Submitted to: Plant Disease
Publication Type: Peer Reviewed Journal
Publication Acceptance Date: 5/27/2009
Publication Date: 7/1/2009
Citation: Klosterman, S.J., Hayes, R.J. 2009. A soilless Verticillium wilt assay using an early flowering lettuce. Plant Disease. 93:691-698,2009.

Interpretive Summary: Verticillium wilt of lettuce is caused by the fungus Verticillium dahliae. Different concentrations of the fungus were tested for their ability to cause disease symptoms in a test tube system using three different types of lettuce with the goal of developing a convenient assay of Verticillium wilt of lettuce under controlled conditions. The assay takes advantage of the early flowering lettuce plant introduction line PI 251246, which develops symptoms more quickly than other lettuce varieties. The study demonstrates that the method is not useful for selecting different plant cultivars resistant to Verticillium wilt. However, because the pathogenicity assay using the early flowering line PI 251246 is more rapid and uses less space, this method will allow more convenient testing of fungal genetic mutants for their ability to infect and colonize lettuce.

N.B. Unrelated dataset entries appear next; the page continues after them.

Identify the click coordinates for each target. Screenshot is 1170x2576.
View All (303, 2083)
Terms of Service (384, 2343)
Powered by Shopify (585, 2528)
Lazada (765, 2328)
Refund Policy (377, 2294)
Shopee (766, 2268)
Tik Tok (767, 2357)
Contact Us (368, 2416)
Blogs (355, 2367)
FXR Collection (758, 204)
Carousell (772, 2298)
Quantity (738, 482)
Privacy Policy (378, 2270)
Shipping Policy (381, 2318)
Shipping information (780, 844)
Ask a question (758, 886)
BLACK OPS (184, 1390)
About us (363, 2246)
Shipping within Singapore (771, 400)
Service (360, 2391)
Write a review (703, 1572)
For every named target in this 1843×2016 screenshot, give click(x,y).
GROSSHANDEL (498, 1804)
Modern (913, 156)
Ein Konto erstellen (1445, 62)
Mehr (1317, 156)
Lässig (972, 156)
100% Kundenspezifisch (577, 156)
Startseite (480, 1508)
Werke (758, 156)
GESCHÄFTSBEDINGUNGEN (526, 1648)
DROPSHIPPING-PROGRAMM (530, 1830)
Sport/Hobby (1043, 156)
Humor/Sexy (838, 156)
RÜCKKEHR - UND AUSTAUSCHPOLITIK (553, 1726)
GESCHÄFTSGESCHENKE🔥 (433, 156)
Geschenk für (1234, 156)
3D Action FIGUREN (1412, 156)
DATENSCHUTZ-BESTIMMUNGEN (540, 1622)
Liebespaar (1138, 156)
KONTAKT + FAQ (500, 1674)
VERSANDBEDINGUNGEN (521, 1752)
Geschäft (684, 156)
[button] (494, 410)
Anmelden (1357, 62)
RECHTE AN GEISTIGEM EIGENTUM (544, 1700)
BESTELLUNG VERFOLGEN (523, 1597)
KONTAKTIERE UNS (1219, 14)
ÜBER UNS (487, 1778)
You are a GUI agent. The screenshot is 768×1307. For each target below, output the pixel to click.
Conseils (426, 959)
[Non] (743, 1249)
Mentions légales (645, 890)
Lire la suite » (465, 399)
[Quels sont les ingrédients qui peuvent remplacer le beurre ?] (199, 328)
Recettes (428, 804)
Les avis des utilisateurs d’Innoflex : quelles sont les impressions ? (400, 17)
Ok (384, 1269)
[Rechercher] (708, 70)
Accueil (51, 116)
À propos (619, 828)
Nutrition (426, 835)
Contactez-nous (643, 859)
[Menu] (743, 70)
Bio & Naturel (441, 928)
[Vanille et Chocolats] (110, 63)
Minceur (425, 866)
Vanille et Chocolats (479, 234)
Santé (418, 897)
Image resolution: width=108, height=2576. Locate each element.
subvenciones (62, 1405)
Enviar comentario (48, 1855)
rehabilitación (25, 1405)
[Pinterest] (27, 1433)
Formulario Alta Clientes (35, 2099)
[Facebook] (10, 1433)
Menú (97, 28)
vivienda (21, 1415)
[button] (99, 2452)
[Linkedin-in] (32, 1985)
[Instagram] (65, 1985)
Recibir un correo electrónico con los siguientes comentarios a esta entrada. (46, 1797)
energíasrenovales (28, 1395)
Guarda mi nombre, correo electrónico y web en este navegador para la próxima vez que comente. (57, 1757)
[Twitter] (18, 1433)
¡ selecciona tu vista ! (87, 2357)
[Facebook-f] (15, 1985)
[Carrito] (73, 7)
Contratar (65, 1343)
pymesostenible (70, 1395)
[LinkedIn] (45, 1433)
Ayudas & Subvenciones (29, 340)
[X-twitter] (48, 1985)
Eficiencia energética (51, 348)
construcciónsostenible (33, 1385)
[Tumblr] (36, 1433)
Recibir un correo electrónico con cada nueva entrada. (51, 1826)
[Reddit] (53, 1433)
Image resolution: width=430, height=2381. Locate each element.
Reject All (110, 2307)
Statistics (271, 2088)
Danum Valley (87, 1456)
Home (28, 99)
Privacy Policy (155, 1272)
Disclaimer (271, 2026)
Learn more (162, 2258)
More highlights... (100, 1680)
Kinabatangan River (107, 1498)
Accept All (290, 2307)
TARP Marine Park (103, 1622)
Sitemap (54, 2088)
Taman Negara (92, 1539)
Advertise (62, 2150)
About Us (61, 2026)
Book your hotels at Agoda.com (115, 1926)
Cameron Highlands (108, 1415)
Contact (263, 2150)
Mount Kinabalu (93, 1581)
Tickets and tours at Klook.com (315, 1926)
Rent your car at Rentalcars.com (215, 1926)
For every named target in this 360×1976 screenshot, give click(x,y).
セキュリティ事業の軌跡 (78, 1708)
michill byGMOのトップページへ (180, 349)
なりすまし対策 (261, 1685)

Technical Abstract: A soilless growth chamber assay was evaluated for rapid assessment of Verticillium wilt symptoms on lettuce. Seedlings of the early flowering plant introduction (PI) 251246 were inoculated in tubes with conidial suspensions of Verticillium spp. isolates from lettuce or cauliflower. PI 251246 developed leaf and root symptoms at 21 days following inoculation with all V. dahliae isolates from lettuce, but not following inoculation with the cauliflower isolate. In contrast, leaf wilt symptoms in crisphead cultivars Salinas and La Brillante were not easily differentiated from scenescent leaves in the soilless assay, even at the highest inoculum concentration. The results of the soilless assay and a traditional greenhouse assay were compared. PI 251246 seldomly developed leaf symptoms in the greenhouse environment at three weeks after inoculation. Additionally, there was a reduction in the numbers of plants with root discoloration in the greenhouse-based assay. There is thus an advantage to using the early flowering line PI 251246 in a soilless assay. The use of PI 251246 in the soilless assay provides a convenient and rapid method to analyze virulence of V. dahliae on lettuce.